─── PROVIDED ENTRIES ───

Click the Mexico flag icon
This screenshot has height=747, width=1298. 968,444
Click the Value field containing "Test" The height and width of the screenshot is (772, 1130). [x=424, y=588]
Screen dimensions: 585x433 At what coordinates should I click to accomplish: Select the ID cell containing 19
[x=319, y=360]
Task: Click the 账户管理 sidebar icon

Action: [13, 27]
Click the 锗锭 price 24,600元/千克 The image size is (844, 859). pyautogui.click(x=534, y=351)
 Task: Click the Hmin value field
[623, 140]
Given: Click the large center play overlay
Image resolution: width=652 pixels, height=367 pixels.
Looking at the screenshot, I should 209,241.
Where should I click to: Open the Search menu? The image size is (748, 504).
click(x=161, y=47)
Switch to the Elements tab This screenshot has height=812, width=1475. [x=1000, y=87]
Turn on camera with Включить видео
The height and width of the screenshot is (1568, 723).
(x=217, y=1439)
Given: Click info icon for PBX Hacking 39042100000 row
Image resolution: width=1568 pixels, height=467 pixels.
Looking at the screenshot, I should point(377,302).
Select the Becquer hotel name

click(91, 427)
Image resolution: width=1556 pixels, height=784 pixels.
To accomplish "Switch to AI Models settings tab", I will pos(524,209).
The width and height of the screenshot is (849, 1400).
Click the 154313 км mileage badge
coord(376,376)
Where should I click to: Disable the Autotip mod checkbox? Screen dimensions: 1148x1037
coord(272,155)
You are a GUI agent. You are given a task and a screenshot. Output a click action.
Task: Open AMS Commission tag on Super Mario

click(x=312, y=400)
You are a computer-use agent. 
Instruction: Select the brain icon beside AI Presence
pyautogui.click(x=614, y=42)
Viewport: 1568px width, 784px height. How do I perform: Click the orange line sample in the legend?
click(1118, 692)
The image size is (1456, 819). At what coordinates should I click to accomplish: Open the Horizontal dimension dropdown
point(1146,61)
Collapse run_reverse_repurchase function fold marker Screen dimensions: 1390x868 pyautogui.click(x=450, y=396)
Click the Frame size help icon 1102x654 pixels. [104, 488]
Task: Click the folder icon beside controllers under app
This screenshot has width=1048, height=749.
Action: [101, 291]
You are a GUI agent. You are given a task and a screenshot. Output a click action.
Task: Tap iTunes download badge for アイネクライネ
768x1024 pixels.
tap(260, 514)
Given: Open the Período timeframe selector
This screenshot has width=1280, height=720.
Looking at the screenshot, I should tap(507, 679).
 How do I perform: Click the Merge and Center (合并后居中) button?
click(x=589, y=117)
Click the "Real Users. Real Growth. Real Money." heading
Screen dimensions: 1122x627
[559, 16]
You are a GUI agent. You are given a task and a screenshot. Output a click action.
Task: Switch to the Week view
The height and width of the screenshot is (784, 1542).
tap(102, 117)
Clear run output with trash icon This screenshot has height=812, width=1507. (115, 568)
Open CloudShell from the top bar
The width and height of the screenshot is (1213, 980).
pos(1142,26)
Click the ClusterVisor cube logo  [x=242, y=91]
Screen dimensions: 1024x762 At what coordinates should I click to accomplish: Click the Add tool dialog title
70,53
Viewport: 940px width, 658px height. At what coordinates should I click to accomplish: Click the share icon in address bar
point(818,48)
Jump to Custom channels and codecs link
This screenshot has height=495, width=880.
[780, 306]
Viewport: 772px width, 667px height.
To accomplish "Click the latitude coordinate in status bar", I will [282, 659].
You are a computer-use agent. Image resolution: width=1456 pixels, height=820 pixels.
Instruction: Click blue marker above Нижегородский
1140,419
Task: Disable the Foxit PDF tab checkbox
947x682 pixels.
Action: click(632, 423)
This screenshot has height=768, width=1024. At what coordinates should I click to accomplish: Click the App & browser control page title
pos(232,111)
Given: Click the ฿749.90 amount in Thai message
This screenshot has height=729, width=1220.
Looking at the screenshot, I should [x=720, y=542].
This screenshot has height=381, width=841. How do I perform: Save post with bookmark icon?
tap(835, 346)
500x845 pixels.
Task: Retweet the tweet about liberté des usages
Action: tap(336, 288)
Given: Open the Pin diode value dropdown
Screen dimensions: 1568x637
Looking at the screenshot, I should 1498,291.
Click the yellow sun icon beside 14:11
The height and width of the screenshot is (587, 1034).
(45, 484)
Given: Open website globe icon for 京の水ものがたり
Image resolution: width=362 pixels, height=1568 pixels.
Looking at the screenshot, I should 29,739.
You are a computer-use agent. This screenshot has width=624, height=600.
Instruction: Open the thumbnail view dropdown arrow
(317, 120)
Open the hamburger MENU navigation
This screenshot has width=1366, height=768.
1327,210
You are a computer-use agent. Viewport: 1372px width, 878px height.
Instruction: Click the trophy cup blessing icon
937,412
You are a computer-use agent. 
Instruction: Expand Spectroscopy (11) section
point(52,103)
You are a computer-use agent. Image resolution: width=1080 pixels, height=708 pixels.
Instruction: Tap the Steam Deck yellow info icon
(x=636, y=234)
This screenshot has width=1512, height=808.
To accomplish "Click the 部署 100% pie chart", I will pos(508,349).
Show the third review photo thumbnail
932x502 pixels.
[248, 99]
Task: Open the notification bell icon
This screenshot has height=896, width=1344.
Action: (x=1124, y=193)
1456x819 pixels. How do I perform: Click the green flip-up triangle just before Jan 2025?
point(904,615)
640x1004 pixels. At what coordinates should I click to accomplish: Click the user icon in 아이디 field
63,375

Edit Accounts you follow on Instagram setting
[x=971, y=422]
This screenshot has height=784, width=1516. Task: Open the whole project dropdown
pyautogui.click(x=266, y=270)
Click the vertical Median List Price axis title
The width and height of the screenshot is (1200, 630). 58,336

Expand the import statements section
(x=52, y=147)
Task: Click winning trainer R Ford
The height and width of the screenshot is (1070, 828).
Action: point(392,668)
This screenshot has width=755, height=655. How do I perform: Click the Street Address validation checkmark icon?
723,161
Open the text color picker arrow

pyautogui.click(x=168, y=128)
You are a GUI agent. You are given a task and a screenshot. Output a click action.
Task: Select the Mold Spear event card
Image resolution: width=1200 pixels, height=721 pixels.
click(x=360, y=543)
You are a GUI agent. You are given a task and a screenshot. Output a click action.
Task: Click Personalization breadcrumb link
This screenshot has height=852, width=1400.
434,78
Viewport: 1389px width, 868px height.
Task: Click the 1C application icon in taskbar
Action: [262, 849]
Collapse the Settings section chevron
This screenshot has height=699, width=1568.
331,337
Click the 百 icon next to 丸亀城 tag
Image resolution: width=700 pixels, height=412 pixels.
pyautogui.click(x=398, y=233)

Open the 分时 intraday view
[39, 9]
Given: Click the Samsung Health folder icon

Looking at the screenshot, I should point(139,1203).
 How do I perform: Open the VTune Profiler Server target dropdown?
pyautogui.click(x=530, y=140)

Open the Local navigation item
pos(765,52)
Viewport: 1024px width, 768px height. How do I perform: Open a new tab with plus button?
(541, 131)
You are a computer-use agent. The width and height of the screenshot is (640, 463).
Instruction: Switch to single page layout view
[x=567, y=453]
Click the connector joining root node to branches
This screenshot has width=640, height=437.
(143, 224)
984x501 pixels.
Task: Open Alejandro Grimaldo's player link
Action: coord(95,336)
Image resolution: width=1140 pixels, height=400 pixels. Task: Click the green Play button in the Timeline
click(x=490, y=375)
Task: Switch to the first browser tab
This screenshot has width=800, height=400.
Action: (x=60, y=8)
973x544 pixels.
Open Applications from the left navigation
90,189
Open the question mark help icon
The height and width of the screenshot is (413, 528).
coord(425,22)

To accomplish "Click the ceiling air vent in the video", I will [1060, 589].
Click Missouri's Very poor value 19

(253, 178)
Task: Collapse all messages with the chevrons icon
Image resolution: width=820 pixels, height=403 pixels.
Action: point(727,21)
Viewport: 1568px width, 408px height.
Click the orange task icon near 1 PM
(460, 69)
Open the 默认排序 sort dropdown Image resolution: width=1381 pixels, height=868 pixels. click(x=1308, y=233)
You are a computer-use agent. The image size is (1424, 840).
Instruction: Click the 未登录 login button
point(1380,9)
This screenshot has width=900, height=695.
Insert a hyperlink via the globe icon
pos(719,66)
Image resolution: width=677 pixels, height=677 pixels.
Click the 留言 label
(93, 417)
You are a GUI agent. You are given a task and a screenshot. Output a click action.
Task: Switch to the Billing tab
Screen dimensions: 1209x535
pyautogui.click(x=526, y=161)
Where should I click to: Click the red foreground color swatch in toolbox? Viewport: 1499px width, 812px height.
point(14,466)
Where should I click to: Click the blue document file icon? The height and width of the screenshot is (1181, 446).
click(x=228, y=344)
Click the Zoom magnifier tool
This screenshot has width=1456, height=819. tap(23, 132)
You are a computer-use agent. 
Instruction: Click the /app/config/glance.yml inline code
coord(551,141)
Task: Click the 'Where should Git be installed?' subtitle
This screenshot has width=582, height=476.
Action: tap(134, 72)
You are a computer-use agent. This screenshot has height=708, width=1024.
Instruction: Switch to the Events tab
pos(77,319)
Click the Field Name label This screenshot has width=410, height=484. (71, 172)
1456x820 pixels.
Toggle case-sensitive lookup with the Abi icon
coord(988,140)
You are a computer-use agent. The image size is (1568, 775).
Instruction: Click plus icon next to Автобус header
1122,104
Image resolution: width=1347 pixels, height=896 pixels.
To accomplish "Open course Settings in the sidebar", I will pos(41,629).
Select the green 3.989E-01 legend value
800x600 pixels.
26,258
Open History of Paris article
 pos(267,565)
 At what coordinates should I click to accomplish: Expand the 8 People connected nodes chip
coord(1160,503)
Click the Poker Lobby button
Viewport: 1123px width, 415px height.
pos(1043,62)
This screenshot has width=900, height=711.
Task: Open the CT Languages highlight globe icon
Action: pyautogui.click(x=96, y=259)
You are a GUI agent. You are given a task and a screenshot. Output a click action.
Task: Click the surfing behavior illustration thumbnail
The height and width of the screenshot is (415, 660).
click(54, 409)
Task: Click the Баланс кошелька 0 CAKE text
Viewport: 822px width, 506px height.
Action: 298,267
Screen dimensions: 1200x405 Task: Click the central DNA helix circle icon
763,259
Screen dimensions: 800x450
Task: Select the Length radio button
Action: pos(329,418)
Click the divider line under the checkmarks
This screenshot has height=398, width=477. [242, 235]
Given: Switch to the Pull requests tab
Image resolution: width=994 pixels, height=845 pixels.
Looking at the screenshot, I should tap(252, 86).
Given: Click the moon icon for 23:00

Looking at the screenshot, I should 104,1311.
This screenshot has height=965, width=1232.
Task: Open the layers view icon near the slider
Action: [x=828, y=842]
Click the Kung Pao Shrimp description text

───

Reproduce the lines between the one containing "Click the connector" and the one containing "Action: coord(95,336)", inclusive, substituting "parent node" for "root node" and leaving everything else unchanged.

**COMPLETE RESPONSE**:
Click the connector joining parent node to branches
This screenshot has width=640, height=437.
(143, 224)
984x501 pixels.
Task: Open Alejandro Grimaldo's player link
Action: coord(95,336)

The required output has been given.